The psychiatrist and his couch are commonplace in this day and age, almost a necessity in this harried and hurried age of ours to keep one adrift in this sea of emotional disturbances which we call modern living. Far be it from us to circumvent their kind ministrations. A cooling hand on the fevered brow, a few understanding and sympathetic words can work wonders for jangled nerves and tortured temperaments. We recommend to you, if you find modern living a trifle exhausting and perplexing, a habitat less strenuous than that of the bustling cities with their jostling crowds and frantic freeways, the air over which is a cloying admixture
"To A Well-Earned Rest"
of gasoline fumes, crowded humanity, and burnt oil. Nature can be the greatest tranquilizer of all, more potent than a bucket of pills dressed up in fancy names, some to put you to sleep, some to keep you awake, and some to keep you in a state of suspended and blissful lethargy, neither awake nor asleep.

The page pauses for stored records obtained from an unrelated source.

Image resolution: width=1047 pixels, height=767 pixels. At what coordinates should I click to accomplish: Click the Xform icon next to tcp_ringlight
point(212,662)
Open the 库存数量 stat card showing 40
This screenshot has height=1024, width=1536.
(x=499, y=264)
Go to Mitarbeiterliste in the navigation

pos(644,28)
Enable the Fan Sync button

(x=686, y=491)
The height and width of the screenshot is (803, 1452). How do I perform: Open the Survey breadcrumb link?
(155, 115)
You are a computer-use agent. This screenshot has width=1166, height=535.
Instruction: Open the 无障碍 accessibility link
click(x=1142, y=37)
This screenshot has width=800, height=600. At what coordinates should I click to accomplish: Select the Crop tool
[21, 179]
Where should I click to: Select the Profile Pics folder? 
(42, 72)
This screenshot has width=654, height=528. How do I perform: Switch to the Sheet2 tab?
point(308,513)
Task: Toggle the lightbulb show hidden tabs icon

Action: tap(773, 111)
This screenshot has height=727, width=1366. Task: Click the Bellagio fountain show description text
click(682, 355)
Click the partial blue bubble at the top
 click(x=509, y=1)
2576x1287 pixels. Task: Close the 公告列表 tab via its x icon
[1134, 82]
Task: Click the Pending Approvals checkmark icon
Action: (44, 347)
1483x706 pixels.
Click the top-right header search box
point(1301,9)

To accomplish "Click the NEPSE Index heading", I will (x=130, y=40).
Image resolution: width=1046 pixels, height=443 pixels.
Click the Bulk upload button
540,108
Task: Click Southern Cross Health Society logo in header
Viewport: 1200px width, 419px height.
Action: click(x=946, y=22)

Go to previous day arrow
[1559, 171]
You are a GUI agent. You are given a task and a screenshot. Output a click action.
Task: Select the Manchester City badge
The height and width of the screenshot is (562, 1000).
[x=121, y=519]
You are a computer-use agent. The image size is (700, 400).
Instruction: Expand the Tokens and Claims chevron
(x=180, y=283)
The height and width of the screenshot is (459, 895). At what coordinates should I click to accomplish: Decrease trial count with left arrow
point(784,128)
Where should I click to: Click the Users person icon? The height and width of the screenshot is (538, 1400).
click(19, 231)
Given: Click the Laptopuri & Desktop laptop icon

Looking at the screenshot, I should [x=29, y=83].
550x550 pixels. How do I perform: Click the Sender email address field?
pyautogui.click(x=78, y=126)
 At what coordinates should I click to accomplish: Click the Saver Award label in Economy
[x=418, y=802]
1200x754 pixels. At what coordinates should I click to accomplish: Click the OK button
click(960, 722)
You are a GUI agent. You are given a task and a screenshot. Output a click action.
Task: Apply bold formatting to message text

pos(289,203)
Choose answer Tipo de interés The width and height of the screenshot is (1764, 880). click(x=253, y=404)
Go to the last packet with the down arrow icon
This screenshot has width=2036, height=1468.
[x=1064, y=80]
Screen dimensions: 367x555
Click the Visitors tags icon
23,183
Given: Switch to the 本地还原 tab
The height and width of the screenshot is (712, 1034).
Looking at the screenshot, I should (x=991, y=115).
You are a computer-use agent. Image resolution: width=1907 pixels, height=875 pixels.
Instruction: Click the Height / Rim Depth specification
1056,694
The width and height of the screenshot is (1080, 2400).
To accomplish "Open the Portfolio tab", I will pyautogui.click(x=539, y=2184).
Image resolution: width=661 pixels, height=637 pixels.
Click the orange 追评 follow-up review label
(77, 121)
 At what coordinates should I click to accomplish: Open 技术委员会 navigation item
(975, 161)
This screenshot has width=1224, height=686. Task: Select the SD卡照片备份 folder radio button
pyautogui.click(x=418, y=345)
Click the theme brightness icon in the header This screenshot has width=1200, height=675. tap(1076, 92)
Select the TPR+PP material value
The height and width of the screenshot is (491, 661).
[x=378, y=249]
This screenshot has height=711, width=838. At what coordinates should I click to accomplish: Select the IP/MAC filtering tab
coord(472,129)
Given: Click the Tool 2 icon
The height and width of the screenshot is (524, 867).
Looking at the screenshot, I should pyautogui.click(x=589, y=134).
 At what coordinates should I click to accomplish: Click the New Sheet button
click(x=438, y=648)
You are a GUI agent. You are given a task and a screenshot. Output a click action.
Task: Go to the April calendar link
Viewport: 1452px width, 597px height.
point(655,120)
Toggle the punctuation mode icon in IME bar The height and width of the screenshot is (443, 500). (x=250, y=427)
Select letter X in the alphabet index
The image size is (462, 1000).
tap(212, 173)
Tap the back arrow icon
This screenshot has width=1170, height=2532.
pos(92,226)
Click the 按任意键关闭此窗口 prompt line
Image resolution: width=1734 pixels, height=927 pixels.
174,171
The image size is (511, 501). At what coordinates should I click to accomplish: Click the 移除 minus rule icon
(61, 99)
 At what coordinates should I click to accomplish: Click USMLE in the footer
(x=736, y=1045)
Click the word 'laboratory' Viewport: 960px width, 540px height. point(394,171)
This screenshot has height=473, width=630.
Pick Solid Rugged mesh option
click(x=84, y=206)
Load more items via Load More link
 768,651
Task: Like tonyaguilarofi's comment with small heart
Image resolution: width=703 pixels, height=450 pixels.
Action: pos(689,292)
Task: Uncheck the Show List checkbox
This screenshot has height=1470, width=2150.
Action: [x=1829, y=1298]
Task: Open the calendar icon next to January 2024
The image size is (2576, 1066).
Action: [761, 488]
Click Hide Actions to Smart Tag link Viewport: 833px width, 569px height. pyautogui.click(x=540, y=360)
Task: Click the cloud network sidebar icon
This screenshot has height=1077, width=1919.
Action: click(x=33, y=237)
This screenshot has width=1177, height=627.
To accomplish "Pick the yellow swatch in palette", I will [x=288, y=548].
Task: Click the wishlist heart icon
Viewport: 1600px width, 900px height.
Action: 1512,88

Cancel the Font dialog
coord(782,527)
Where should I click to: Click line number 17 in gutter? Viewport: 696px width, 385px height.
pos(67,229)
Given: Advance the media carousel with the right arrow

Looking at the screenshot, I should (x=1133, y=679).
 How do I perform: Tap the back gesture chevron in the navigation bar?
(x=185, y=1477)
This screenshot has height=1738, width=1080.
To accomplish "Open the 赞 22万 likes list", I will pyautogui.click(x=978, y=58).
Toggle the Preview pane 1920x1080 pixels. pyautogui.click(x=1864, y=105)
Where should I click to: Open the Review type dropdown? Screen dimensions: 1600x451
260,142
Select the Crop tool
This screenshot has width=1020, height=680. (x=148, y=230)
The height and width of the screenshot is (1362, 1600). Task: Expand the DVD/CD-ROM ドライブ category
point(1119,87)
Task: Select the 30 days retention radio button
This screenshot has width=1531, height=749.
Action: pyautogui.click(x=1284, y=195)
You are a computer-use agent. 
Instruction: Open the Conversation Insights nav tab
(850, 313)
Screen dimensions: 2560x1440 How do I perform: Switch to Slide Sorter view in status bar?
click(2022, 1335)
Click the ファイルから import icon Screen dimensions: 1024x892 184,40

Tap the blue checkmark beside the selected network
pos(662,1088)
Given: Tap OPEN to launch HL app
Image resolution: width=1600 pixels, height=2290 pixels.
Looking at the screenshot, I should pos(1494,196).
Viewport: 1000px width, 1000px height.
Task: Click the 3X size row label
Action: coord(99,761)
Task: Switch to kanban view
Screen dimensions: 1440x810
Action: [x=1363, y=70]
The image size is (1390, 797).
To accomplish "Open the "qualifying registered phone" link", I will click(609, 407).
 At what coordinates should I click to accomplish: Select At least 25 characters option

What do we offer in our formula of Western living, Arizona style, which we think is more satisfying to the mind and soul than most places have to offer? Well, not much! Just a few simple things!
A mountain meadow filled with flowers in the spring. The desert, the mysterious desert, full of silence and sunshine. A road winding through the hills, carefree and cautious. A battered butte, old and grizzled with the wisdom of the ages. A wash, shaded by sycamores, whose sands tell of the comings and going of small creatures hidden from your approach but not resentful of your presence. A canyon here and a mesa there. A water hole and a fishing stream. We do not offer much, perhaps, but we promise they'll be all yours.
There are a few truths known only by the very, very young or the very, very old. These are that a simple life is a pleasant one and that God in His infinite mercy is good and that the gifts He has bestowed upon us are many.